**Records supplied:**

= = = = =

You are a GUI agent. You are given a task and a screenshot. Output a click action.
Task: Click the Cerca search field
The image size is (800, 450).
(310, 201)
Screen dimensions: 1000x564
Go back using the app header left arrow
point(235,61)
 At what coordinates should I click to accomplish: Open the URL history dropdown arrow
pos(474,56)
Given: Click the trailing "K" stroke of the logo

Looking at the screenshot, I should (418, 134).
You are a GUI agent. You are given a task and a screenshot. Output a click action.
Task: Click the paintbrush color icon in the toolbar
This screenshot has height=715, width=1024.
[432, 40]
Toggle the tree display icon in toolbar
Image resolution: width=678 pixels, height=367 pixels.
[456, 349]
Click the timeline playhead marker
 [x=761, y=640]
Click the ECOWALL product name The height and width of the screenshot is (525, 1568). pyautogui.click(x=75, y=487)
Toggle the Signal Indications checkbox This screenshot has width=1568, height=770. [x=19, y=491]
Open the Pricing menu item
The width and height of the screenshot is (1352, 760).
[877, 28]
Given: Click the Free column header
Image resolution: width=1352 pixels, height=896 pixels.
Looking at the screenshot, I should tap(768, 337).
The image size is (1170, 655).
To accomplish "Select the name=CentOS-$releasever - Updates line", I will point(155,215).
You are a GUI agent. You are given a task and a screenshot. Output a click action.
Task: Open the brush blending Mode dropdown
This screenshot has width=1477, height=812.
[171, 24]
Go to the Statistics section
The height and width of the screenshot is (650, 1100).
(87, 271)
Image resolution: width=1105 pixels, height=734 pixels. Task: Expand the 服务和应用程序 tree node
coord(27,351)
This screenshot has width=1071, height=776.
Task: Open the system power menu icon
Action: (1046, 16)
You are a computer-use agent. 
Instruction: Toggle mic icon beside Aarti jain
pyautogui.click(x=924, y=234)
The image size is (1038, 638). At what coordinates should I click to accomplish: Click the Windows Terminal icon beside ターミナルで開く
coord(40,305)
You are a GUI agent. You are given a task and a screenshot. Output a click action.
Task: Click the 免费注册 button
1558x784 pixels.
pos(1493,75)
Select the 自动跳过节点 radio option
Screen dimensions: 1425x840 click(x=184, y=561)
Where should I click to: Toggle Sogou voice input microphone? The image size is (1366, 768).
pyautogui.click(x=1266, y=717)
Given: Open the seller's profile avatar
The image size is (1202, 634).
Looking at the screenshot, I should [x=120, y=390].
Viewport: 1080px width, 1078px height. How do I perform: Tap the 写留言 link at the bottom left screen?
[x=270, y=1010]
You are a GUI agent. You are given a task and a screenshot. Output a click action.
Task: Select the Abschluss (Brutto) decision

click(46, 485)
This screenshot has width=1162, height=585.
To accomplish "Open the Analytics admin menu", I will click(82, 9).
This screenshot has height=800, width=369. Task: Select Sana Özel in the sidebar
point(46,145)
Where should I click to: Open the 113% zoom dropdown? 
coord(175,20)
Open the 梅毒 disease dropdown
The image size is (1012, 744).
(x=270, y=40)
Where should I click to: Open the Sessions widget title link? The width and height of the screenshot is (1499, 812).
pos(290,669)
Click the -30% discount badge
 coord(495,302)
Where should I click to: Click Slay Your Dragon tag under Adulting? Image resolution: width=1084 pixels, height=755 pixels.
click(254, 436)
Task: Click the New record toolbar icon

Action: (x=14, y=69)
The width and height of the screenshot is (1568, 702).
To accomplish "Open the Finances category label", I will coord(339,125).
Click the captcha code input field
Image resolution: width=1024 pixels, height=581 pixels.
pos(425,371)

= = = = =

**Exercise:**
Give the data above as a Markdown table with the columns No. and Line. Put each non-blank line in its own row, numbered in order.

**Response for this exercise:**
| No. | Line |
|---|---|
| 1 | You are a GUI agent. You are given a task and a screenshot. Output a click action. |
| 2 | Task: Click the Cerca search field |
| 3 | The image size is (800, 450). |
| 4 | (310, 201) |
| 5 | Screen dimensions: 1000x564 |
| 6 | Go back using the app header left arrow |
| 7 | point(235,61) |
| 8 |  At what coordinates should I click to accomplish: Open the URL history dropdown arrow |
| 9 | pos(474,56) |
| 10 | Given: Click the trailing "K" stroke of the logo |
| 11 | Looking at the screenshot, I should (418, 134). |
| 12 | You are a GUI agent. You are given a task and a screenshot. Output a click action. |
| 13 | Task: Click the paintbrush color icon in the toolbar |
| 14 | This screenshot has height=715, width=1024. |
| 15 | [432, 40] |
| 16 | Toggle the tree display icon in toolbar |
| 17 | Image resolution: width=678 pixels, height=367 pixels. |
| 18 | [456, 349] |
| 19 | Click the timeline playhead marker |
| 20 |  [x=761, y=640] |
| 21 | Click the ECOWALL product name The height and width of the screenshot is (525, 1568). pyautogui.click(x=75, y=487) |
| 22 | Toggle the Signal Indications checkbox This screenshot has width=1568, height=770. [x=19, y=491] |
| 23 | Open the Pricing menu item |
| 24 | The width and height of the screenshot is (1352, 760). |
| 25 | [877, 28] |
| 26 | Given: Click the Free column header |
| 27 | Image resolution: width=1352 pixels, height=896 pixels. |
| 28 | Looking at the screenshot, I should tap(768, 337). |
| 29 | The image size is (1170, 655). |
| 30 | To accomplish "Select the name=CentOS-$releasever - Updates line", I will point(155,215). |
| 31 | You are a GUI agent. You are given a task and a screenshot. Output a click action. |
| 32 | Task: Open the brush blending Mode dropdown |
| 33 | This screenshot has width=1477, height=812. |
| 34 | [171, 24] |
| 35 | Go to the Statistics section |
| 36 | The height and width of the screenshot is (650, 1100). |
| 37 | (87, 271) |
| 38 | Image resolution: width=1105 pixels, height=734 pixels. Task: Expand the 服务和应用程序 tree node |
| 39 | coord(27,351) |
| 40 | This screenshot has width=1071, height=776. |
| 41 | Task: Open the system power menu icon |
| 42 | Action: (1046, 16) |
| 43 | You are a computer-use agent.  |
| 44 | Instruction: Toggle mic icon beside Aarti jain |
| 45 | pyautogui.click(x=924, y=234) |
| 46 | The image size is (1038, 638). At what coordinates should I click to accomplish: Click the Windows Terminal icon beside ターミナルで開く |
| 47 | coord(40,305) |
| 48 | You are a GUI agent. You are given a task and a screenshot. Output a click action. |
| 49 | Task: Click the 免费注册 button |
| 50 | 1558x784 pixels. |
| 51 | pos(1493,75) |
| 52 | Select the 自动跳过节点 radio option |
| 53 | Screen dimensions: 1425x840 click(x=184, y=561) |
| 54 | Where should I click to: Toggle Sogou voice input microphone? The image size is (1366, 768). |
| 55 | pyautogui.click(x=1266, y=717) |
| 56 | Given: Open the seller's profile avatar |
| 57 | The image size is (1202, 634). |
| 58 | Looking at the screenshot, I should [x=120, y=390]. |
| 59 | Viewport: 1080px width, 1078px height. How do I perform: Tap the 写留言 link at the bottom left screen? |
| 60 | [x=270, y=1010] |
| 61 | You are a GUI agent. You are given a task and a screenshot. Output a click action. |
| 62 | Task: Select the Abschluss (Brutto) decision |
| 63 | click(46, 485) |
| 64 | This screenshot has width=1162, height=585. |
| 65 | To accomplish "Open the Analytics admin menu", I will click(82, 9). |
| 66 | This screenshot has height=800, width=369. Task: Select Sana Özel in the sidebar |
| 67 | point(46,145) |
| 68 | Where should I click to: Open the 113% zoom dropdown?  |
| 69 | coord(175,20) |
| 70 | Open the 梅毒 disease dropdown |
| 71 | The image size is (1012, 744). |
| 72 | (x=270, y=40) |
| 73 | Where should I click to: Open the Sessions widget title link? The width and height of the screenshot is (1499, 812). |
| 74 | pos(290,669) |
| 75 | Click the -30% discount badge |
| 76 |  coord(495,302) |
| 77 | Where should I click to: Click Slay Your Dragon tag under Adulting? Image resolution: width=1084 pixels, height=755 pixels. |
| 78 | click(254, 436) |
| 79 | Task: Click the New record toolbar icon |
| 80 | Action: (x=14, y=69) |
| 81 | The width and height of the screenshot is (1568, 702). |
| 82 | To accomplish "Open the Finances category label", I will coord(339,125). |
| 83 | Click the captcha code input field |
| 84 | Image resolution: width=1024 pixels, height=581 pixels. |
| 85 | pos(425,371) |